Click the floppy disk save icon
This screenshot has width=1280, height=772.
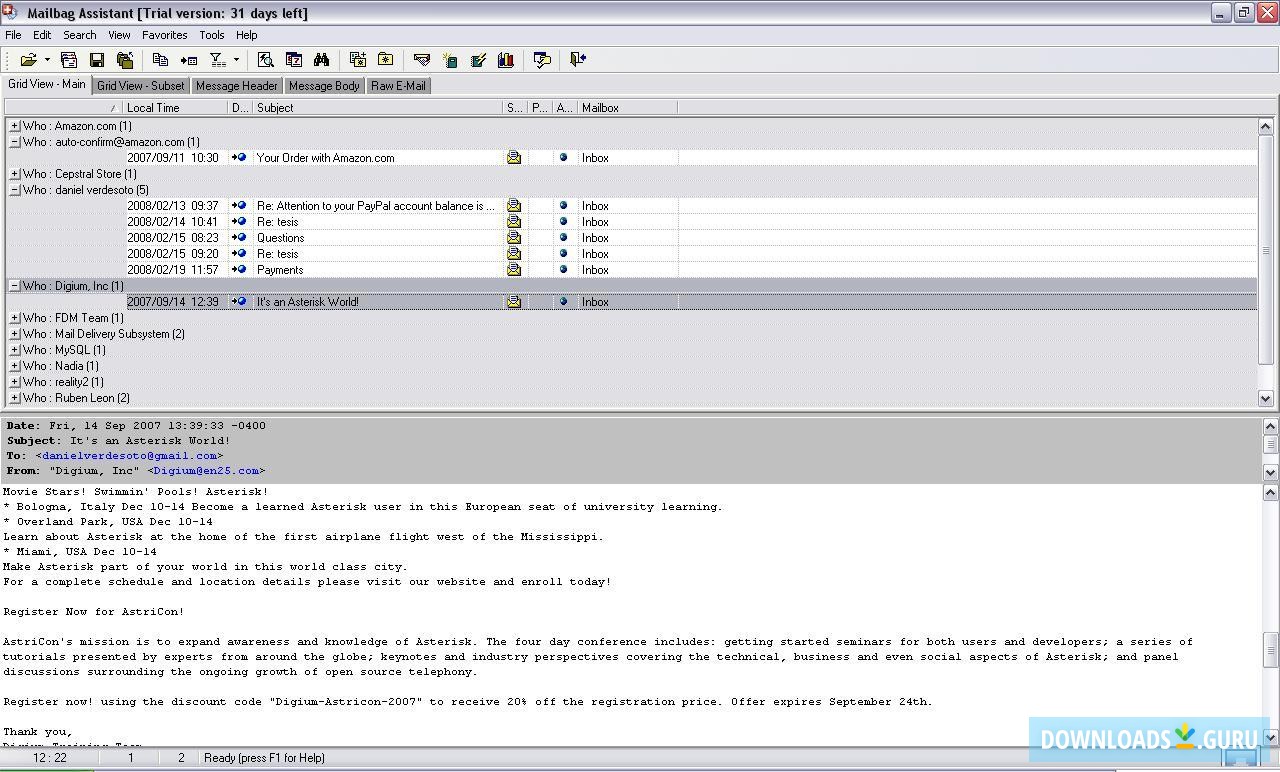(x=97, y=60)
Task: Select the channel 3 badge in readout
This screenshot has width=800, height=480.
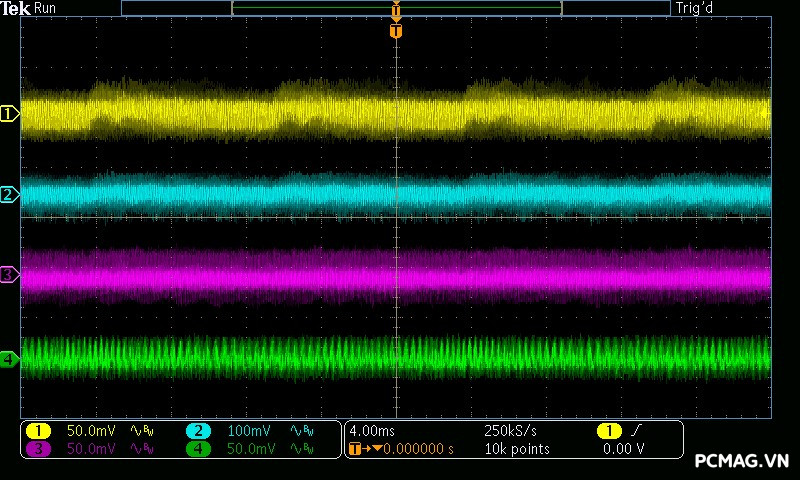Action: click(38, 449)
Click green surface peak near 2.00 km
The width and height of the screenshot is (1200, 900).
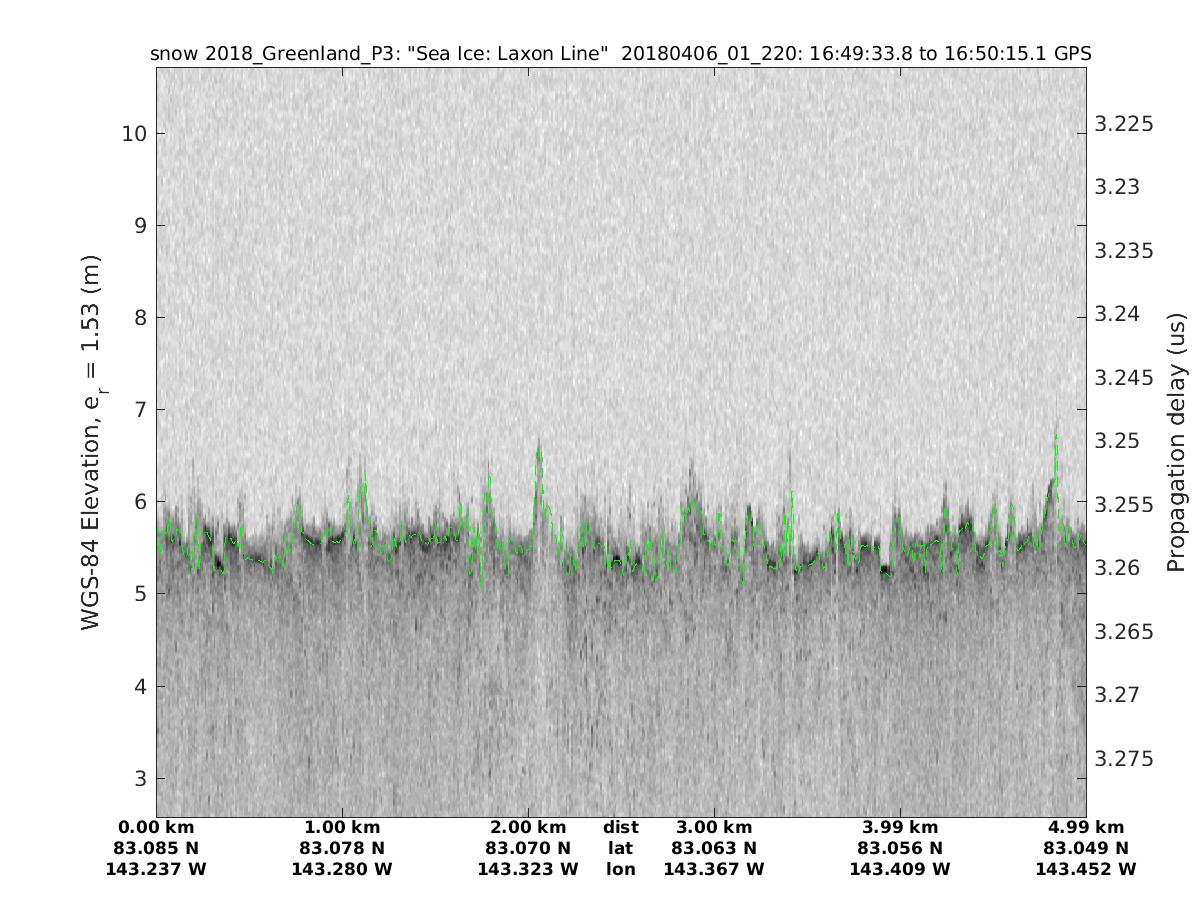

- Assignment:
Every line above is to be written out unchanged, with the pictures omitted.

- Written reply:
Click the floppy disk save icon
This screenshot has width=1280, height=772.
(x=97, y=60)
Task: Select the channel 3 badge in readout
This screenshot has width=800, height=480.
Action: click(38, 449)
Click green surface peak near 2.00 km
The width and height of the screenshot is (1200, 900).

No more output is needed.